Амиру - Наталия Романова
В один день они объявляли себя врачами и лечили щенка. Он отказывался есть таблетки, которые стащили у бабушки, поэтому они съели их сами, чтобы собственным примером показать важность лечения.
В другой, прознав про историю капитана Немо, они решали отправиться на подводной лодке из трех шин, связанных лентами Сони, по реке, по той самой, к которой даже подходить нельзя.
Бывали случаи, когда ковбоев заносило на самые дальние поля со свежим зеленым горошком, где их находили местные аборигены и кормили котлетами из передвижной кухни. А то Соня с Рафидой попросту решали, что им срочно нужны новые куклы, и они отправляли на поле с кукурузой. Куклы из кукурузы были красивые и очень удобные, ведь, если не попадались аборигены с котлетами, их в любой момент можно было съесть, безжалостно откусив сначала голову, а потом и тело. Надо ли говорить, что в такие дни Амиру не везло особо, дед был скор на решения и наказания. И в этом не было ничего несправедливого, ведь обязанность гласила «следить за ребятишками», не уследил — будешь наказан.
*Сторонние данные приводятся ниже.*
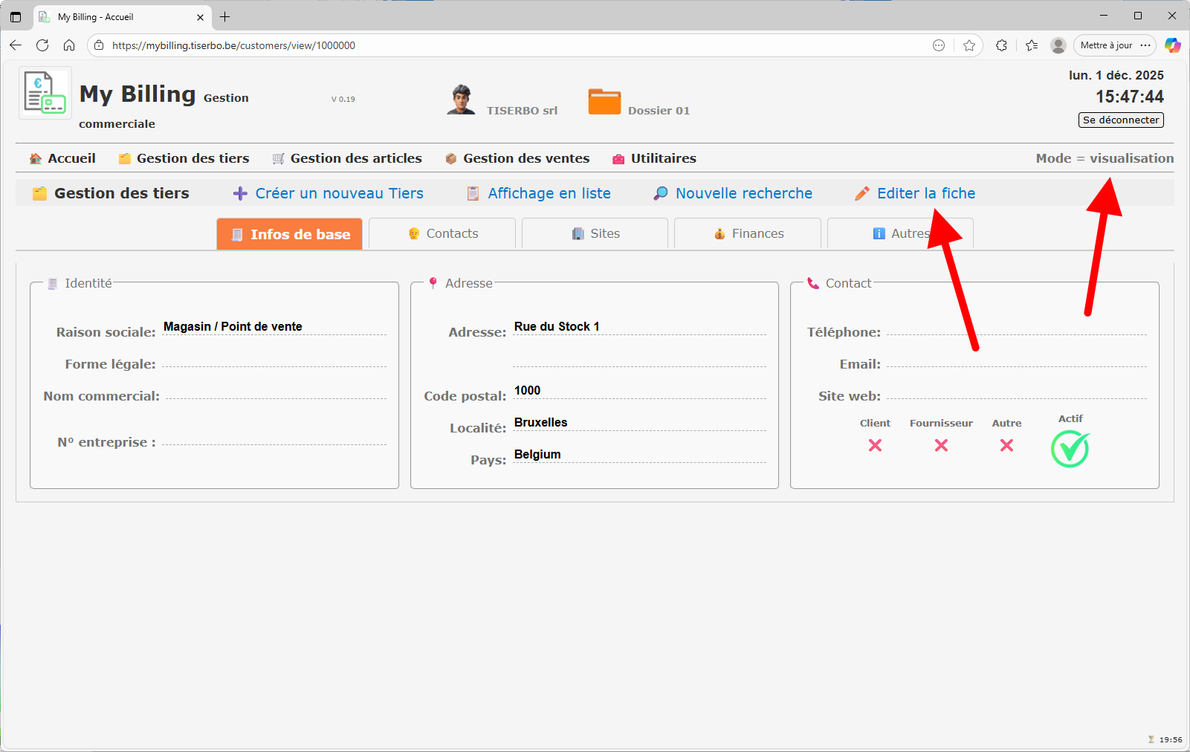Image resolution: width=1190 pixels, height=752 pixels.
Task: Enable the Client status cross
Action: (875, 446)
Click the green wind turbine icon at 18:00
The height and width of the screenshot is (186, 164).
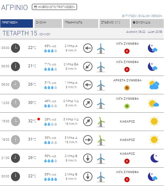click(101, 140)
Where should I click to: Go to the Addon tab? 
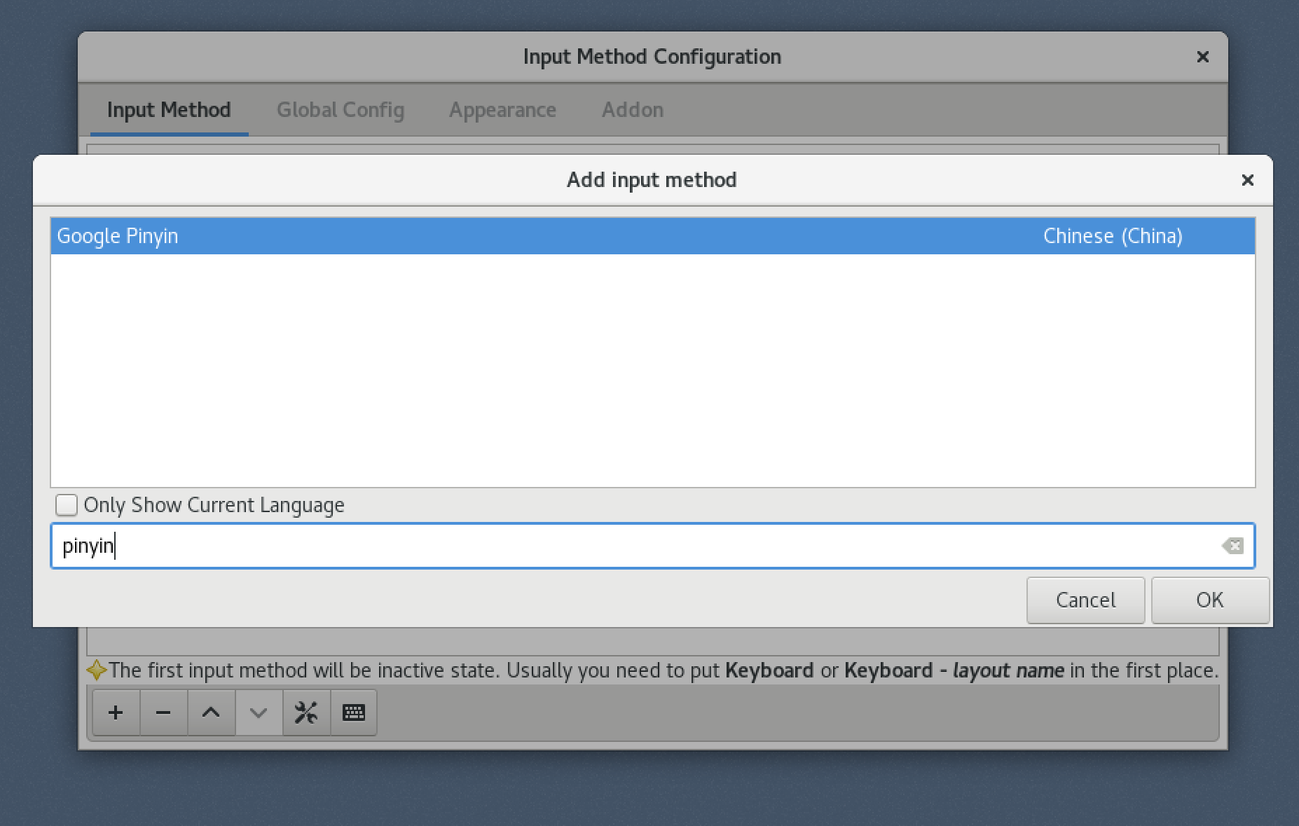tap(632, 110)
Так прошло лето, в играх, разговорах, придумках и приключениях. А осенью вся компания разъехалась по своим городам. Соня — к себе в Ленинград, а Амир с братом и сестрой — на Урал.
На следующее лето история повторилась, как она повторялась из года в год: лето ребята проводили в селе на Средней Волге, играя и познавая мир вокруг себя, а зимой уезжали к себе.
Амир научил Соню ездить на велосипеде, сначала под рамкой. Соня была маленькой, даже слишком маленькой для своего возраста, и ей не покупали детский велосипед, полагая, что на это не следует тратить деньги, а вот когда она вырастет…Но что могло остановить Соню?
И вскоре она лихо гоняла по селу и окрестностям на здоровенном, старом велосипеде «Весна», окрашенным в черный цвет.
Как-то так получилось, что Сонины придумки сначала привлекли Амира, который все чаще и чаще предпочитал компанию младших ребят, а за ним потянулись и другие взрослые мальчишки. Сама же Соня играла как со взрослыми, так и с совсем малышами.
Её истории становились красочней, многослойней, в них стали играть, раздавались роли, из подручных материалов придумывалась одежда, задействованы были все, от мала до велика. Сама же девочка чаще сидела в стороне, обложившись книгами. Читая их попеременно, уходя порой в чтение так, что Амиру, который все еще «приглядывал за ребятишками», несмотря на то, что они вошли в тот возраст, когда он сам начал за ними следить, приходилось уводить её на обед, а там отбирать книгу и следить, чтобы она поела. Как можно не чувствовать голода, недоумевал он. Неудивительно, что Соня была такая худенькая и болезненная. Она могла заболеть от мороженого или перекупаясь в реке, она часто выглядела бледной, несмотря на то, что проводила на улице круглые сутки. Взрослые, глядя на неё, вздыхали, а дети бы надсмехались, если бы не ее бесконечные придумки и Амир за спиной. За четыре лета они стали практически одной семьей, играя попеременно то рядом с домом Сони, то рядом с домом Марата и Рафиды.
Но не отсутствие аппетита было самой большой головной болью Амира, хотя за пропущенный обед влетало именно ему. Сонино упрямство! О, о нем можно было слагать легенды, и, если бы Соня понимала, насколько она на самом деле упряма, она бы непременно сложила об этом песнь. Но увы, Соня не понимала.
На пару с Маратом, долговязым, светловолосым, бесконечно веселым и сильным, она носилась на велосипеде, на спор плыла за самодельные буйки, которые придумали местные, чтобы школота не заплывала далеко. Самая страшная фраза, которую слышал Амир от Сони — «Да, ладно!», — после которой ее смешливые зеленые глаза превращались в упрямые, а между бровей появлялась складочка.
— Да, ладно, — и Соня решает нырнуть с обрыва, невысокого и неопасного, только вот нырять она не умеет и вообще воды побаивается.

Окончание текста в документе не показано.